Archive

Posts Tagged ‘Distinct’

Using Linq Distinct() without IEqualityComparer

January 18th, 2010 Christian Etter No comments

Given an IEnumerable class, such as a generic list or array, it is only possible to use the Distinct() method when working with simple data types. As soon as we are operating on a list of objects though, we are forced to write your own class implementing IEqualityComparer, which is a bit bothersome in many cases. At tehe first glance, it seems that Microsoft has simply forgotten to implement Lambda Expressions for Distinct() and similar functions. Another reason might be that these functions immensely benefit from the use of a hash based comparison algorithm, and basically that is what the IEqualityComparer is all about. See my other blog post about this subject.

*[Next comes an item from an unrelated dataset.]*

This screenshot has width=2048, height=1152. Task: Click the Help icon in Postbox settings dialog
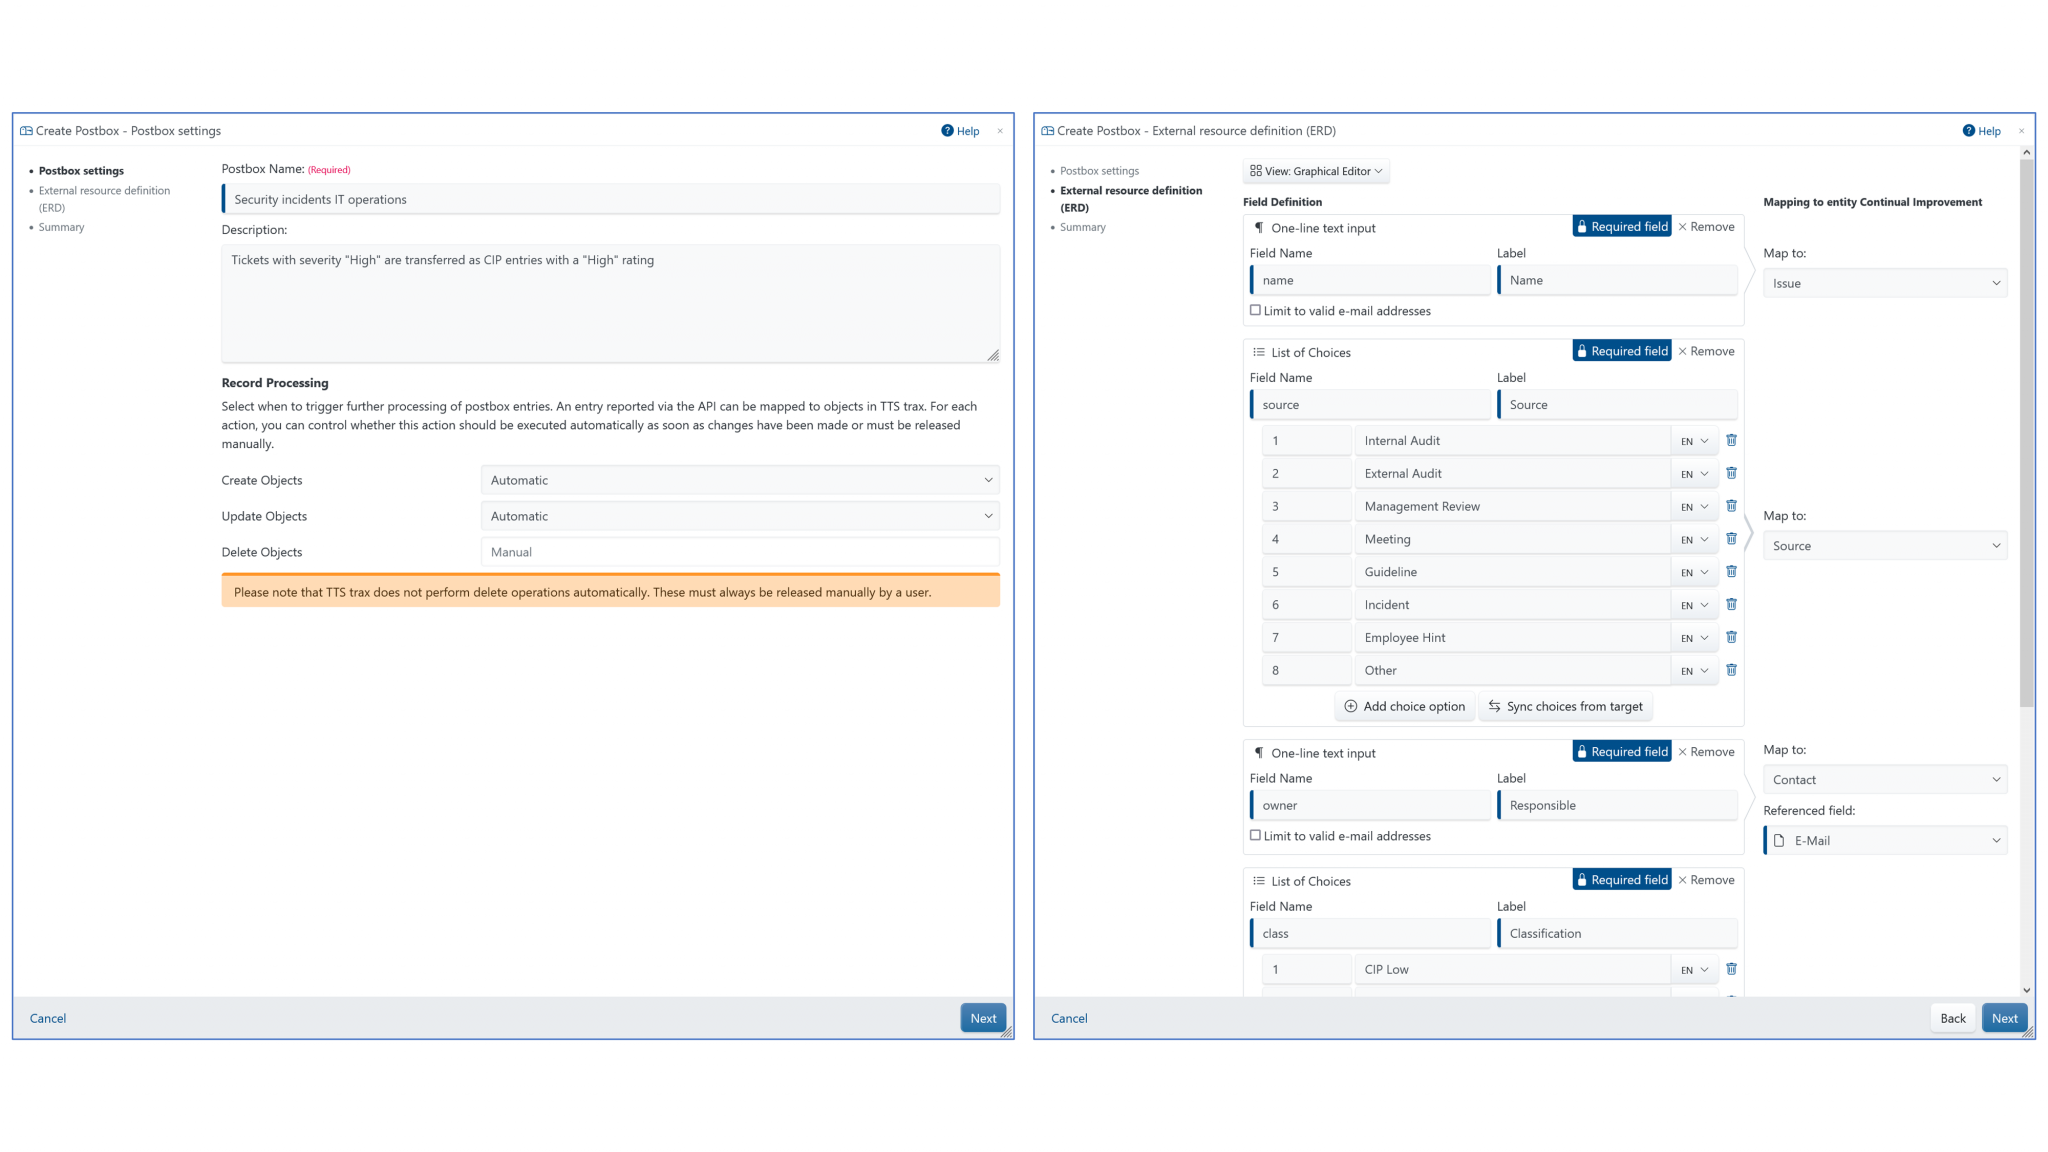[946, 131]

For those who are just looking for a simple solution, the following one-liner might be useful:

SomeObject[] array_1 = new SomeObject[] { ... }
SomeObject[] array_2 = array_1.GroupBy( x => x.SomePropertyOrMethod ).Select( x => x.First() ).ToArray();

A standard implementation using IEqualityComparer could look like this:

byte[][] hash_distinct = hash_duplicate.Distinct( new ByteArrayComparer() ).ToArray();
/* .... */
public class ByteArrayComparer : IEqualityComparer<byte[]>
{
    public bool Equals( byte[] a, byte[] b )
    {
        if ( a == null || b == null )
            return a == b;
        return a.SequenceEqual( b );
    }
    public int GetHashCode( byte[] x )
    {
        if ( x == null )
            throw new ArgumentNullException();
        int iHash = 0;
        for ( int i = 0; i < x.Length; ++i )
            iHash ^= ( x[ i ] << ( ( 0x03 & i ) << 3 ) );
        return iHash;
    }
}

In my tests the performance gain by using an IEqualityComparer implementation instead of the above solution is about 100% when working on an array of 18000 elements.